#### Action item
Lift out each line of the data that holds "computer".

#### Exercise materials

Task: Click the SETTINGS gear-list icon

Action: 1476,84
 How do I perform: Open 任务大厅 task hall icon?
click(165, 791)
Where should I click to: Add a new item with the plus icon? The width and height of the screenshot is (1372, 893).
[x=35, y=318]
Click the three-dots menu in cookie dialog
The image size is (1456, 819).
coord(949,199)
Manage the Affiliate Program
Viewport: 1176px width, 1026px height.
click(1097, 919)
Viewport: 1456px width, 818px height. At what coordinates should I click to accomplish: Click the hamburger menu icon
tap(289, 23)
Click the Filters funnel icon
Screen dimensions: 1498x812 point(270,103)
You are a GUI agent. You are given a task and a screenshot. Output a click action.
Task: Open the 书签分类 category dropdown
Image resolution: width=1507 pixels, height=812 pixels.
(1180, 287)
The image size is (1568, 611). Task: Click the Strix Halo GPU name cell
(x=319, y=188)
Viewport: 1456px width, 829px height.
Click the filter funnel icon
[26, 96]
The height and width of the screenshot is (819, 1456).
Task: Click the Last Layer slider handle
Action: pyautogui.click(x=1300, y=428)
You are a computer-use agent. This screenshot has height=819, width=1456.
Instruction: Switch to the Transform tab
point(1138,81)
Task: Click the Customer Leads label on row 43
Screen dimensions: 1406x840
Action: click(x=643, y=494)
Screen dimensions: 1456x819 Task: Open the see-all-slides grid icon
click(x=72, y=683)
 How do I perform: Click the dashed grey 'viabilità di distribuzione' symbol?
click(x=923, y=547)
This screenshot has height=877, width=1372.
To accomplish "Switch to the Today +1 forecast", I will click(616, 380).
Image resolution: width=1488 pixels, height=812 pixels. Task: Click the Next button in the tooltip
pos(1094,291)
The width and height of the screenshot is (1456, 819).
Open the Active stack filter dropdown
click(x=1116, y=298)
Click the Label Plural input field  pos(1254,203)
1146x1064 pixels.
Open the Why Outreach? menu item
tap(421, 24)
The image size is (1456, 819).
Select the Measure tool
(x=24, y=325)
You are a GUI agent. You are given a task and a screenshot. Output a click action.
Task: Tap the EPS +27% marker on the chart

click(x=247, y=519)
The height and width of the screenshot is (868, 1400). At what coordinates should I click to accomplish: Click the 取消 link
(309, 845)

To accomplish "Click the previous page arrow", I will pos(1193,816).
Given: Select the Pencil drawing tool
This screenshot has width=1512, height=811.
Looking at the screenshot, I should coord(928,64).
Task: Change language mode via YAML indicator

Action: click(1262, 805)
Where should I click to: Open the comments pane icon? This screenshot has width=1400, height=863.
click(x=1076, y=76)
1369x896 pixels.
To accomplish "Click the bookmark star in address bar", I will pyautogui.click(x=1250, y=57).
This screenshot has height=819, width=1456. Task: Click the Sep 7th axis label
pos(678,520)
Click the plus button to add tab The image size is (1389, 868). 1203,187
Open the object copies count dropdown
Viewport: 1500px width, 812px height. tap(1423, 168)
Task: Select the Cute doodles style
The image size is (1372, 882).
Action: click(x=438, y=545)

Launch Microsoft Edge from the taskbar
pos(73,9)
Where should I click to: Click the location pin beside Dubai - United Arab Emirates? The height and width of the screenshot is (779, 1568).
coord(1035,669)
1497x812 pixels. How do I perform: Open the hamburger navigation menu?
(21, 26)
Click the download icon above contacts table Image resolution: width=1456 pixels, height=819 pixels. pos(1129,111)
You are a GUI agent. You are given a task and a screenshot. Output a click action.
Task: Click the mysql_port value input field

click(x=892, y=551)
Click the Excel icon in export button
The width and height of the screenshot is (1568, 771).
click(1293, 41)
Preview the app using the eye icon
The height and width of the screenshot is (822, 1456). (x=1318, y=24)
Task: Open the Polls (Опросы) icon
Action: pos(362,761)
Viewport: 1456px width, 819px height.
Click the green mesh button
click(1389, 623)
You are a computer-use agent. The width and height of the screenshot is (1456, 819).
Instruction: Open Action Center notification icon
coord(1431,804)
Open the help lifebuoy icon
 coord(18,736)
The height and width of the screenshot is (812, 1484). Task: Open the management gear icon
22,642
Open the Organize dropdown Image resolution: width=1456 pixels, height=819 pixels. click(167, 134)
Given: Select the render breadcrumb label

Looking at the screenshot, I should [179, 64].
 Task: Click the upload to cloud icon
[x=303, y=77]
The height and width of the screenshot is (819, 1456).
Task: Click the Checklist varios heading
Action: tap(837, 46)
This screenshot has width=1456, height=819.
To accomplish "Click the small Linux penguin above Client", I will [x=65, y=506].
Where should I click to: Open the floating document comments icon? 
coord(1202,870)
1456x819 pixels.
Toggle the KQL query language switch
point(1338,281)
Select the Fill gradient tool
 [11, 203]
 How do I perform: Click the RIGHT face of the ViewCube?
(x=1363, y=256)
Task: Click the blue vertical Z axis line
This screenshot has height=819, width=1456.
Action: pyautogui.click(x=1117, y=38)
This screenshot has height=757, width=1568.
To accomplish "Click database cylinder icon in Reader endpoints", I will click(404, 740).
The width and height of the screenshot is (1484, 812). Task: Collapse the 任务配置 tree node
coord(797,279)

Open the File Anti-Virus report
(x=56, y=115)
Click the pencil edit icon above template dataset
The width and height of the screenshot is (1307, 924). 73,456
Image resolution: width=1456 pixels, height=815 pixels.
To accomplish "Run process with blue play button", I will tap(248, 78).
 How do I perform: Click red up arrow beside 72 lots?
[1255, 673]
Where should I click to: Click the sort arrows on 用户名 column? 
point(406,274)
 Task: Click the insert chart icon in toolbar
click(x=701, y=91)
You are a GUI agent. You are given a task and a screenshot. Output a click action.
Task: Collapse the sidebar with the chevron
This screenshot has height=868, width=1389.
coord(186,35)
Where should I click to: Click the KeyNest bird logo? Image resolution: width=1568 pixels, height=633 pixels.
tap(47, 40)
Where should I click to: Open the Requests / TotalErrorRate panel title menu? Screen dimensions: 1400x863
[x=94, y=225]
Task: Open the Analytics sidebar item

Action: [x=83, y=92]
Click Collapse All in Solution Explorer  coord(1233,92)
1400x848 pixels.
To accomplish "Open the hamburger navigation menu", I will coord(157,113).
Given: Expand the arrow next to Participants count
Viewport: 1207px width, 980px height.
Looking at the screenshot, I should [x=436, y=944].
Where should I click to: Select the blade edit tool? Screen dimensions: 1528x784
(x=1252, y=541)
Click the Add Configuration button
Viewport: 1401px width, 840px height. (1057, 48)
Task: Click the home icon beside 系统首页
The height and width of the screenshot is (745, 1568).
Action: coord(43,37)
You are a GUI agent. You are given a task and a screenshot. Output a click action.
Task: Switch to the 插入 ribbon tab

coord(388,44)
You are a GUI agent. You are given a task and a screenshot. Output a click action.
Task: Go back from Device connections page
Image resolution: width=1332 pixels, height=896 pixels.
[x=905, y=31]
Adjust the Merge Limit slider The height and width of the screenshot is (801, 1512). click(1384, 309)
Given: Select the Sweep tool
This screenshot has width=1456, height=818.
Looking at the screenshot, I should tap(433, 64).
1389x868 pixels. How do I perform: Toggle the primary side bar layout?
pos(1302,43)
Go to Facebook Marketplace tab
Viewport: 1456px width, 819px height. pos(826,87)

#### Exercise answer
You are a computer-use agent. This screenshot has height=819, width=1456.
You are a computer-use agent. The width and height of the screenshot is (1456, 819).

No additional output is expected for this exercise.